* Exercise directions: Lines with the word "computer": copy all of them from the entries below.

Excerpts from a dataset:
== Segment start ==

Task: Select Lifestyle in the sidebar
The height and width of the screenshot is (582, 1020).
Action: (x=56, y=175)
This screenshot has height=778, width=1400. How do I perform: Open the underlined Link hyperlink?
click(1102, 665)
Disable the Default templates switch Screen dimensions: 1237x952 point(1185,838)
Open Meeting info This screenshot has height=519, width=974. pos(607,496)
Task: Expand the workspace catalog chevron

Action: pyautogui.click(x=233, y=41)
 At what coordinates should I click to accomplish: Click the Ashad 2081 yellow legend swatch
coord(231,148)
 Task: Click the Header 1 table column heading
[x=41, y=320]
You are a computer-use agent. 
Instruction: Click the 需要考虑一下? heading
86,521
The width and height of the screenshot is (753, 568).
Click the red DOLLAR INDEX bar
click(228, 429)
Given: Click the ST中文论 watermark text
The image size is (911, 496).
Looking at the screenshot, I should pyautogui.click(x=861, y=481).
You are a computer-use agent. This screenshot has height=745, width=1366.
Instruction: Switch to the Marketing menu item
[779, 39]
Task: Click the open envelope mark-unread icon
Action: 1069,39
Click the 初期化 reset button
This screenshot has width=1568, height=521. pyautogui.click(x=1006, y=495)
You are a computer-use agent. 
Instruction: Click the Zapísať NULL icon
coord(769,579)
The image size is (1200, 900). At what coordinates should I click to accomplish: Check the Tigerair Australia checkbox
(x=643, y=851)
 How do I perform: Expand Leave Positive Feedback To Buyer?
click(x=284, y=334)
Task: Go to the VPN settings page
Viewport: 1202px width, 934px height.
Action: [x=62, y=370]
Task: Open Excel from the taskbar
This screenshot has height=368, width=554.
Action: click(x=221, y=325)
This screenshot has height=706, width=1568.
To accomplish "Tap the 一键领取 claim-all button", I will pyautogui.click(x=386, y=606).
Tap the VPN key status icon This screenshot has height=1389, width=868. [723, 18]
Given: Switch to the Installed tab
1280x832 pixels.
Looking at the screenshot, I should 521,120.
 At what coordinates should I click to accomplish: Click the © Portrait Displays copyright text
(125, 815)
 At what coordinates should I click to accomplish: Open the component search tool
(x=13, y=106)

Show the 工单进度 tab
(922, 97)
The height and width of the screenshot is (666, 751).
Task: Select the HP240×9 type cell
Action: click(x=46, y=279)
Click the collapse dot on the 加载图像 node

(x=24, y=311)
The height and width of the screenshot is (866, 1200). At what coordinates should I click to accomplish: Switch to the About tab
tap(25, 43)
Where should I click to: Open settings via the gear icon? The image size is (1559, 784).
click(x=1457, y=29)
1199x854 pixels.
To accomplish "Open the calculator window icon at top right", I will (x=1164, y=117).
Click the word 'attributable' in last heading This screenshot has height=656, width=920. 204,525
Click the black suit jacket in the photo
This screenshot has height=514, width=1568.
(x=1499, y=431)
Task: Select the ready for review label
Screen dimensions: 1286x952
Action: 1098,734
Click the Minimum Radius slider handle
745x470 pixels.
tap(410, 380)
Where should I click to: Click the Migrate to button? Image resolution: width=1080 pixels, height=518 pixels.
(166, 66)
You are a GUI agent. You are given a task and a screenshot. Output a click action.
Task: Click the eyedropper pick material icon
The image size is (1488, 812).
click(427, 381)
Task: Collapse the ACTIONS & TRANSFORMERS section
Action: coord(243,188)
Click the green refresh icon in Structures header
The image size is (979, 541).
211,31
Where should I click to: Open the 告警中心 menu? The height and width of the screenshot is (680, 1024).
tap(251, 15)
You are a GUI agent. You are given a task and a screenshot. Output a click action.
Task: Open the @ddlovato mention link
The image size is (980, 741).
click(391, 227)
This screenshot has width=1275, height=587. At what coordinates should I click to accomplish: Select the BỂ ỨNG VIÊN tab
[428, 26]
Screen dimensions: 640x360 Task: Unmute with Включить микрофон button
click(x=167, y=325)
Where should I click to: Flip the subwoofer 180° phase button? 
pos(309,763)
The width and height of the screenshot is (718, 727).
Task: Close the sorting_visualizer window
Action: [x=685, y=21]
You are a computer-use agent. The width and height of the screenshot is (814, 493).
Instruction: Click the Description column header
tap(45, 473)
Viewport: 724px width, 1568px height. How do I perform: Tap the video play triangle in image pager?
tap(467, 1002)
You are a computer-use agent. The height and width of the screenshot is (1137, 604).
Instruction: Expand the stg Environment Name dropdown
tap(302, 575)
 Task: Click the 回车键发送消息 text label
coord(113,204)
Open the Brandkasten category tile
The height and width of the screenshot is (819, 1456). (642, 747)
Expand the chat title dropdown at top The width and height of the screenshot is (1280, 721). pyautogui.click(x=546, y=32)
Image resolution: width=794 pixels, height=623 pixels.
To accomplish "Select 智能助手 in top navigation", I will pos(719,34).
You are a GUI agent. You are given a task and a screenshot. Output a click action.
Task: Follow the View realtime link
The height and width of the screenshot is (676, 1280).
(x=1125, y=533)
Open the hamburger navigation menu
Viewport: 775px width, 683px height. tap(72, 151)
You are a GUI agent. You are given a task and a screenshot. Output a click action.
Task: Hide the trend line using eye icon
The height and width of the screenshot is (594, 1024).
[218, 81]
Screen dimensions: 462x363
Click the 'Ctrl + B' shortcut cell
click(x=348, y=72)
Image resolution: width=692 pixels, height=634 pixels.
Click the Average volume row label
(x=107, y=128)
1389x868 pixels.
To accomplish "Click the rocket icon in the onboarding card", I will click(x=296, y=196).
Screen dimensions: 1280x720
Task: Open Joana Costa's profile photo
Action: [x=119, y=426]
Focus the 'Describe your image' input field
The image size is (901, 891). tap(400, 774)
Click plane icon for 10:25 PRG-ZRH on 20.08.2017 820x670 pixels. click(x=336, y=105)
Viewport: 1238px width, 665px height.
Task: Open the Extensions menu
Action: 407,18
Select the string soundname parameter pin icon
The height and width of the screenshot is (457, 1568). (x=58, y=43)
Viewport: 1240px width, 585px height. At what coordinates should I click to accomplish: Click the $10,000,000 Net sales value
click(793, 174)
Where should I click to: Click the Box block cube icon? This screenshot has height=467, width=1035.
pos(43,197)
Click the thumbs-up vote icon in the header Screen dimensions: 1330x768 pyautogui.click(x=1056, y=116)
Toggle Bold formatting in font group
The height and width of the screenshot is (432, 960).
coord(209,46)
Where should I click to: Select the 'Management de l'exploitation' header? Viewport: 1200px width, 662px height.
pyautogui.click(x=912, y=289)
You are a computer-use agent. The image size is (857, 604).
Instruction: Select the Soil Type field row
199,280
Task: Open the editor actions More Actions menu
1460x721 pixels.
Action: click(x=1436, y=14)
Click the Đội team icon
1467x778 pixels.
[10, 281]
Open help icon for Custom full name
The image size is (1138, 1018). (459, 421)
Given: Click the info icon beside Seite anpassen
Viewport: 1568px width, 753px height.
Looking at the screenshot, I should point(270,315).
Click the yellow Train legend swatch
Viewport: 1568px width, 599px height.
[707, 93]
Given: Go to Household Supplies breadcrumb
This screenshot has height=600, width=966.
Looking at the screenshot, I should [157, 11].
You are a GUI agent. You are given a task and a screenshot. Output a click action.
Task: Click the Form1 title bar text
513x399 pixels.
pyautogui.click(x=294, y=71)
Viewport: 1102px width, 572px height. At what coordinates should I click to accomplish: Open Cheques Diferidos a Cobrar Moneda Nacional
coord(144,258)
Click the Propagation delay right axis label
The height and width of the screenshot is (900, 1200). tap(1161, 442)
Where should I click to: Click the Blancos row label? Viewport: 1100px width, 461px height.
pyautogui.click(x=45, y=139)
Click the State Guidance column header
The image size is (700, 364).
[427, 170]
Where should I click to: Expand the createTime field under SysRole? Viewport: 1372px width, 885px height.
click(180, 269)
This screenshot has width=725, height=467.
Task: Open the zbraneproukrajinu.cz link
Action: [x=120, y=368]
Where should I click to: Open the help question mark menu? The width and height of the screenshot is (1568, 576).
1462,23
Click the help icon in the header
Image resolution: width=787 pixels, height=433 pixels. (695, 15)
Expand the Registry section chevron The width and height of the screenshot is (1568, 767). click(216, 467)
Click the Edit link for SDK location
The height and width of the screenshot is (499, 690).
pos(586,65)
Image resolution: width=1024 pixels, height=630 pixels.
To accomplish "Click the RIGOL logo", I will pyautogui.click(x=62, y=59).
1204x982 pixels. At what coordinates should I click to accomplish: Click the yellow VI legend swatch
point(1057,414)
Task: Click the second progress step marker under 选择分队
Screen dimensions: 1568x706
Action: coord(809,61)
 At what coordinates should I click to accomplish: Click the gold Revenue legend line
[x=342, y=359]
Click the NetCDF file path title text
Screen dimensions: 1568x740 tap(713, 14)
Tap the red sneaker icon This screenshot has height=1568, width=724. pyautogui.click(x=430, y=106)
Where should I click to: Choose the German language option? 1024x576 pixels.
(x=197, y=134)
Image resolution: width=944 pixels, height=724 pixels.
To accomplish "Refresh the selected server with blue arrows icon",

== Segment end ==

* The completed task:
You are a computer-use agent. 
You are a computer-use agent. This screenshot has height=745, width=1366.
You are a computer-use agent. 
You are a computer-use agent. The width and height of the screenshot is (814, 493).
You are a computer-use agent. The height and width of the screenshot is (1137, 604).
You are a computer-use agent. The image size is (857, 604).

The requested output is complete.